> [Given instruction]: Convert every line of the records below into a two-column Markdown table headed No. and Entry. Number each line in No. and skip blank lines.
--------------------
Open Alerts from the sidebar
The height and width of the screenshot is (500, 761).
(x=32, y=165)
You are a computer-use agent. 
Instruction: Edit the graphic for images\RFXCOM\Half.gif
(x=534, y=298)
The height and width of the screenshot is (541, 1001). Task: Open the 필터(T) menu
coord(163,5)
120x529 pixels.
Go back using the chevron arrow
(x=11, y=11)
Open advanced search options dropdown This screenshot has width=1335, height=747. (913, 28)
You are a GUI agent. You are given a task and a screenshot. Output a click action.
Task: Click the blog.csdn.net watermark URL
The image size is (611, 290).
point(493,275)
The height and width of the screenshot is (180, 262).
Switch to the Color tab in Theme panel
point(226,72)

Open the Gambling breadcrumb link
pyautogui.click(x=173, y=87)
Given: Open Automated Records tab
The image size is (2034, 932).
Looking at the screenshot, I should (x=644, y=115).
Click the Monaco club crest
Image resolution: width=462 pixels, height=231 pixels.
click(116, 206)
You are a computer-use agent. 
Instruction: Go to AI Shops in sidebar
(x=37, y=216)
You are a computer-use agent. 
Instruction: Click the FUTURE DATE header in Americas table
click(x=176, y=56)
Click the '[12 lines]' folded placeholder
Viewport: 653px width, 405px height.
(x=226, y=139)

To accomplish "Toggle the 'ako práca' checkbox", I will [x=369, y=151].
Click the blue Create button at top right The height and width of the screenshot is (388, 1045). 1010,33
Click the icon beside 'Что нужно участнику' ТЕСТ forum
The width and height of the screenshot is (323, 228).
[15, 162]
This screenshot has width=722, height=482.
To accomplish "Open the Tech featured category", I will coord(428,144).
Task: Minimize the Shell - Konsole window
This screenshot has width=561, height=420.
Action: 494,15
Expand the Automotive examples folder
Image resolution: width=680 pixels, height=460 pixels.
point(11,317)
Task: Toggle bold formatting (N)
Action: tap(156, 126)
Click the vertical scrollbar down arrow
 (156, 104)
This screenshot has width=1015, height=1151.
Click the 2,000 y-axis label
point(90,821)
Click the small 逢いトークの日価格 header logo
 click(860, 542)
--------------------
> [Completed task]:
| No. | Entry |
|---|---|
| 1 | Open Alerts from the sidebar |
| 2 | The height and width of the screenshot is (500, 761). |
| 3 | (x=32, y=165) |
| 4 | You are a computer-use agent.  |
| 5 | Instruction: Edit the graphic for images\RFXCOM\Half.gif |
| 6 | (x=534, y=298) |
| 7 | The height and width of the screenshot is (541, 1001). Task: Open the 필터(T) menu |
| 8 | coord(163,5) |
| 9 | 120x529 pixels. |
| 10 | Go back using the chevron arrow |
| 11 | (x=11, y=11) |
| 12 | Open advanced search options dropdown This screenshot has width=1335, height=747. (913, 28) |
| 13 | You are a GUI agent. You are given a task and a screenshot. Output a click action. |
| 14 | Task: Click the blog.csdn.net watermark URL |
| 15 | The image size is (611, 290). |
| 16 | point(493,275) |
| 17 | The height and width of the screenshot is (180, 262). |
| 18 | Switch to the Color tab in Theme panel |
| 19 | point(226,72) |
| 20 | Open the Gambling breadcrumb link |
| 21 | pyautogui.click(x=173, y=87) |
| 22 | Given: Open Automated Records tab |
| 23 | The image size is (2034, 932). |
| 24 | Looking at the screenshot, I should (x=644, y=115). |
| 25 | Click the Monaco club crest |
| 26 | Image resolution: width=462 pixels, height=231 pixels. |
| 27 | click(116, 206) |
| 28 | You are a computer-use agent.  |
| 29 | Instruction: Go to AI Shops in sidebar |
| 30 | (x=37, y=216) |
| 31 | You are a computer-use agent.  |
| 32 | Instruction: Click the FUTURE DATE header in Americas table |
| 33 | click(x=176, y=56) |
| 34 | Click the '[12 lines]' folded placeholder |
| 35 | Viewport: 653px width, 405px height. |
| 36 | (x=226, y=139) |
| 37 | To accomplish "Toggle the 'ako práca' checkbox", I will [x=369, y=151]. |
| 38 | Click the blue Create button at top right The height and width of the screenshot is (388, 1045). 1010,33 |
| 39 | Click the icon beside 'Что нужно участнику' ТЕСТ forum |
| 40 | The width and height of the screenshot is (323, 228). |
| 41 | [15, 162] |
| 42 | This screenshot has width=722, height=482. |
| 43 | To accomplish "Open the Tech featured category", I will coord(428,144). |
| 44 | Task: Minimize the Shell - Konsole window |
| 45 | This screenshot has width=561, height=420. |
| 46 | Action: 494,15 |
| 47 | Expand the Automotive examples folder |
| 48 | Image resolution: width=680 pixels, height=460 pixels. |
| 49 | point(11,317) |
| 50 | Task: Toggle bold formatting (N) |
| 51 | Action: tap(156, 126) |
| 52 | Click the vertical scrollbar down arrow |
| 53 |  (156, 104) |
| 54 | This screenshot has width=1015, height=1151. |
| 55 | Click the 2,000 y-axis label |
| 56 | point(90,821) |
| 57 | Click the small 逢いトークの日価格 header logo |
| 58 |  click(860, 542) |